- Born: Andrew Whitley Sublette 1808 Somerset, Pulaski County, Kentucky
- Died: December 19, 1853 or 1854 (age 45-46) Santa Monica Canyon, Santa Monica, Los Angeles County, California, or Malibu Canyon, Malibu, Los Angeles County, California
- Other names: Andrew Sublett, Andrew Whitley Sublett
- Occupations: frontiersman, trapper, fur trader, explorer
- Known for: Being a co-owner of the Rocky Mountain Fur Company, with Andrew Henry
- Relatives: William Sublette (brother), Milton Sublette (brother), Pinkney Sublette (brother), Solomon Sublette (brother)

= Andrew Sublette =

American fur trader

Andrew Whitley Sublette or also, spelled Sublett (1808 - December 19, 1853, or 1854), was a frontiersman, trapper, fur trader, explorer, mountain man and brother to William, Milton, and Solomon, helped establish a trading post with Louis Vasquez in 1835. The present day, Fort Vasquez, located on Highway 85, next to Platteville, Colorado, is a reconstruction.

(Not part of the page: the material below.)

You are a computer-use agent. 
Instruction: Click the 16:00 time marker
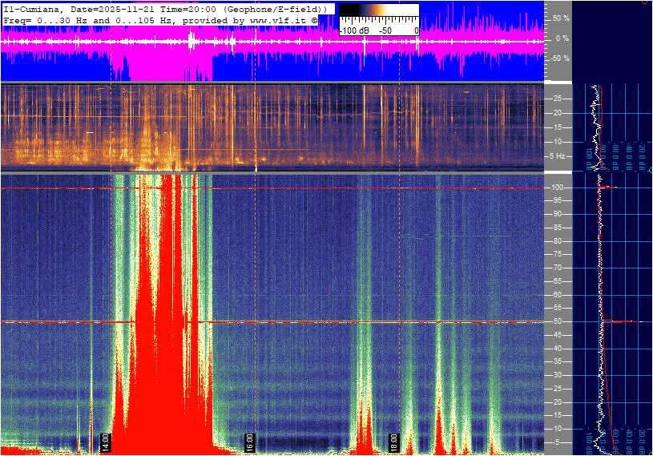pyautogui.click(x=249, y=442)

After selling the trading post in 1840, Andrew left the mountains and was seen in El Pueblo around 1844 and 1845 (present day Pueblo, Colorado), traveling along the Arkansas River, following herds of American bison.

He died in an encounter with a grizzly bear in Southern California on December 19, 1853, or 1854. Sources variously place the site of his death as Santa Monica Canyon or nearby Malibu Canyon.